German president tells Angela Merkel to come clean on EU debt deal
GERMAN president Joachim Gauck has ordered Chancellor Angela Merkel to clarify exactly what she agreed behind closed doors at the EU crisis summit ten days ago, lending a powerful voice to critics dismayed by the surging costs of euro bail-outs.
"She has a duty to explain in great detail what it means, and what it means fiscally. There seems to be a lack of energy in telling the people what is really happening," he told ZDF television.
President Gauck's broadside came as markets wait anxiously for a crucial hearing this Tuesday by Germany's constitutional court on the legality of the European Stability Mechanism (ESM), the EU's €500bn bail-out fund. A clear ruling against the ESM would throw into doubt Germany's ability to backstop the euro and risk a dramatic escalation of the debt crisis.
Legal challenges to the ESM have been filed by a range of private citizens and lawmakers, mostly arguing that the fund violates the Bundestag's sovereign control over budgets, and eviscerates democracy. Mr Gauck will not sign the ESM into law until the court has ruled, probably later this month.
There is deep confusion over the summit deal after Mrs Merkel claimed that it "changed nothing" and that the small print made in it clear that there would be "no further liabilities".
Mrs Merkel's attempt to row back from the accord has undercut efforts of the French, Italian, and Spanish leaders to claim a major breakthrough - chiefly moves towards an EU "banking union" and green light for bond rescues on easier terms. Yields on Spanish 10-year bonds punched back up to crisis levels of nearly 6.9pc on Friday as post-summit optimism drained away.
Eurozone finance ministers will meet on Monday to flesh out details on use of the ESM to backstop sovereign debt. The summit deal tweaked the terms of any ESM bond purchases, allowing states to tap the fund without facing a harsh "Troika regime" provided they comply with EU fiscal rules.
However, it remains unclear whether the fund has the firepower to defend the system since Germany refused to grant the ESM a banking licence enabling it to borrow from the European Central Bank.
Ignazio Visco, the Bank of Italy's governor, said over the weekend that the ESM's resources were "insufficient" to tackle the crisis. He warned that monetary union had become deeply dysfunctional, with booming Germany able to borrow four times more cheaply than prostrate Italy. "This is creating a serious centrifugal force in the eurozone," he told Corriere Della Sera.
Mr Visco said most of 470 basis point spread in Italian 10-year debt over German Bunds has nothing to do with errors by Italy itself. He expects Italy's economy to contract by 2pc this year.
Chancellor Merkel has finessed the EMU crisis over the last two years behind a screen of calculated ambiguity, hinting at fiscal union at EU summits while insisting later that there had been no actual move towards joint liability.
Critics say this strategy has run its course. The crisis is nearing the point where Germany must either cross the Rubicon towards shared budgets and debts or make clear that it will go no further to save the euro.

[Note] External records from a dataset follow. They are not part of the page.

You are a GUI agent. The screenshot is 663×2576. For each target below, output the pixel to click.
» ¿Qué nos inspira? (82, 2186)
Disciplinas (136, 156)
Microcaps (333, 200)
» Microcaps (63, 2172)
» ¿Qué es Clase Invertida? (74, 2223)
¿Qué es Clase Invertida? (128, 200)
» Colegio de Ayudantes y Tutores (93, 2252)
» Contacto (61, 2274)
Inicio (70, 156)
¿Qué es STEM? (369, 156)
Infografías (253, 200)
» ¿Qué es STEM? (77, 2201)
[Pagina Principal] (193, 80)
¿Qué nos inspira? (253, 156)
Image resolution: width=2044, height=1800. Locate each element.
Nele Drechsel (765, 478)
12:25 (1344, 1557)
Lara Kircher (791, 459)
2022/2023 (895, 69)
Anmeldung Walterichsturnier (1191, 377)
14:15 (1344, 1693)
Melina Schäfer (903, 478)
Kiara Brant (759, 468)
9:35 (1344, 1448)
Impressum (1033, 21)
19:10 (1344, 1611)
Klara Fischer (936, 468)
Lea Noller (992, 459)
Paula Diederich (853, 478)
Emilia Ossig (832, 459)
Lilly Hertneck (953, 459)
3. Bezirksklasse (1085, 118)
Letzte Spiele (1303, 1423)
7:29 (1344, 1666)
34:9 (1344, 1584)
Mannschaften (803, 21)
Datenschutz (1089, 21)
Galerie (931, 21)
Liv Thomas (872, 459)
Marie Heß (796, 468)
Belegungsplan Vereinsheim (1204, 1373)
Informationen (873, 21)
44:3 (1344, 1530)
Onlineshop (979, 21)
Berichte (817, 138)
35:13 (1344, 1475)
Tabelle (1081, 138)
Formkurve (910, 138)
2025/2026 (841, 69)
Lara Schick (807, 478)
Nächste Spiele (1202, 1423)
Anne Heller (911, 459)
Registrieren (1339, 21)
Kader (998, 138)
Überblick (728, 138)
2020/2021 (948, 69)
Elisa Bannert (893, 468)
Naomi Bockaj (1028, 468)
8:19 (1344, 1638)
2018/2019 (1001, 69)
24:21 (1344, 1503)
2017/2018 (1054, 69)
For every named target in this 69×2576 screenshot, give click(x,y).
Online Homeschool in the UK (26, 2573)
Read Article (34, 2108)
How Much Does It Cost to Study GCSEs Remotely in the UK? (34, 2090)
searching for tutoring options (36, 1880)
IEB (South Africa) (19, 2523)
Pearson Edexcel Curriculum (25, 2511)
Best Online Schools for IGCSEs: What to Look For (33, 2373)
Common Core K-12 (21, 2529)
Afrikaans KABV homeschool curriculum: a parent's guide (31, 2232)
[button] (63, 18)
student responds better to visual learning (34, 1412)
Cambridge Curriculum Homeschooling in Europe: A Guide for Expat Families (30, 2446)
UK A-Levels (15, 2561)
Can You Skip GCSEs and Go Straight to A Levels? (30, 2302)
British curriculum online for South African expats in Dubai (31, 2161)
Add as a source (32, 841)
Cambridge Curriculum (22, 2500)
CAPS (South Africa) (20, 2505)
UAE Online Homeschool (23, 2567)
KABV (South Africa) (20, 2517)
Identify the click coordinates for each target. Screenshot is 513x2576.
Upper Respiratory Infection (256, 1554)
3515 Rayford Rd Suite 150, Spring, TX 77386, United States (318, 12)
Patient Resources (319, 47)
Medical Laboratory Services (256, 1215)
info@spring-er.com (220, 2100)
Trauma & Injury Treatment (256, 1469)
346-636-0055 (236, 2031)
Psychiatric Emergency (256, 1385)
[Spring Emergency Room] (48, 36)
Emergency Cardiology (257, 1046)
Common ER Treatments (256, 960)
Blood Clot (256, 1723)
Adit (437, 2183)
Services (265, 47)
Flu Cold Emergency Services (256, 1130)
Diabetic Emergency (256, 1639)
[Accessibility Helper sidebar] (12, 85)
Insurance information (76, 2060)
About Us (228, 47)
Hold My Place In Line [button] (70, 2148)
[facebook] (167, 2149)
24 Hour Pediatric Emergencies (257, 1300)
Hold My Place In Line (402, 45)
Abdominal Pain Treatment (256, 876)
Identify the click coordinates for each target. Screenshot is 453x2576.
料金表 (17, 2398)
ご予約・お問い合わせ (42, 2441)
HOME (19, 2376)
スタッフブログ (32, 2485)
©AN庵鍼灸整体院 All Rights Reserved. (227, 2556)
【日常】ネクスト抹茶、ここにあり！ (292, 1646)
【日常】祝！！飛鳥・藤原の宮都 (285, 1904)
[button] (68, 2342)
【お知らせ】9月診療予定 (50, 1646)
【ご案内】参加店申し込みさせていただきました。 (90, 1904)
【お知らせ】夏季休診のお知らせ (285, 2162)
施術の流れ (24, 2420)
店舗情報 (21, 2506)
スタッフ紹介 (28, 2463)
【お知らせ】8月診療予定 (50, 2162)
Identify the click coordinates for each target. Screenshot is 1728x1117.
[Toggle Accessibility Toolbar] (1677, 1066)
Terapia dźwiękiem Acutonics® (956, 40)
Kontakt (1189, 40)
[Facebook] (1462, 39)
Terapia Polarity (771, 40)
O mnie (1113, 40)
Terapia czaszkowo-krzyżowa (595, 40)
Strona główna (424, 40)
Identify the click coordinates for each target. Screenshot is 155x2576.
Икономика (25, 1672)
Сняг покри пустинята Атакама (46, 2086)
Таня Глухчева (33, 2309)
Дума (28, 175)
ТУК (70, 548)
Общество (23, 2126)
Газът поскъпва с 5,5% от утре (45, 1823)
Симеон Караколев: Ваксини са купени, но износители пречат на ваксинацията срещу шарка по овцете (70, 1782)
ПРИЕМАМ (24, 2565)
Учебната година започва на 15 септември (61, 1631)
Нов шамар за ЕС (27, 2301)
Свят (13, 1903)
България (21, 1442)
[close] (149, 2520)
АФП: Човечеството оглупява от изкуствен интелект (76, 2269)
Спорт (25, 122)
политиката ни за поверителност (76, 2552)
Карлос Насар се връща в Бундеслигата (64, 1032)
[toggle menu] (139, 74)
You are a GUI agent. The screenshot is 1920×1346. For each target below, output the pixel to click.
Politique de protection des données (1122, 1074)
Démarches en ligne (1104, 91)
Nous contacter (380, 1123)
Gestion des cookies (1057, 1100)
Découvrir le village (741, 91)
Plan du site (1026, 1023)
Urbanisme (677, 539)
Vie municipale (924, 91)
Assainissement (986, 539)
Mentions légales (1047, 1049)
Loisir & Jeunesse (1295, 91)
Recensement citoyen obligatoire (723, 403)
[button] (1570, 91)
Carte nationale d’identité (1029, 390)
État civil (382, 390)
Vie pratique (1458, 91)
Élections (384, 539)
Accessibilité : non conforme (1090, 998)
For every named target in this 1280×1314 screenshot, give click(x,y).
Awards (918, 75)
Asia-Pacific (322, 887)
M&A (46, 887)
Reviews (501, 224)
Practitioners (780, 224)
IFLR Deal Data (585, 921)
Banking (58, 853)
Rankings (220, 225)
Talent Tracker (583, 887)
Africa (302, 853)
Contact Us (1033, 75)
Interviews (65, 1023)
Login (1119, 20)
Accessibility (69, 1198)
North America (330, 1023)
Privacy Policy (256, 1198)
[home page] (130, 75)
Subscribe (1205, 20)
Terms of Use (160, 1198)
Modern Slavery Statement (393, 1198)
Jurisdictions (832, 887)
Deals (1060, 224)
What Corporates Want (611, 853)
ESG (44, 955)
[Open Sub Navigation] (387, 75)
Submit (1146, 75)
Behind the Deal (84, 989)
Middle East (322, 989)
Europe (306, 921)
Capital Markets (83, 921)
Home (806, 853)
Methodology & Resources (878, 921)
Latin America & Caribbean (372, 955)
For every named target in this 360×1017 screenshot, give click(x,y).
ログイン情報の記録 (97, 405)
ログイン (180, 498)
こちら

Anti-euro protest within Germany is becoming louder as potential costs escalate, with Bundesbank "loans" to other EMU central banks under the `Target2' payments system reaching €729bn in June.
A group of 170 economists from the "German-speaking" zone published a joint letter last week warning that an EU banking union would pool bank debts worth three times total sovereign debt -- €23 trillion by some estimates - and expose northern creditor states to ruinous liabilities.
They said such a move would lead to bitter discord between countries and ultimately poison the European Project. The group called for the losses to be imposed on banks and creditors, claiming the EU's current bail-out policies amount to a rescue for "Wall Street and the City of London".
Pro bail-out economists in Germany said such arguments are reckless and echo the sort of "liquidationist" thinking that allowed the US and Central European banking systems to collapse in 1931, with dire consequences.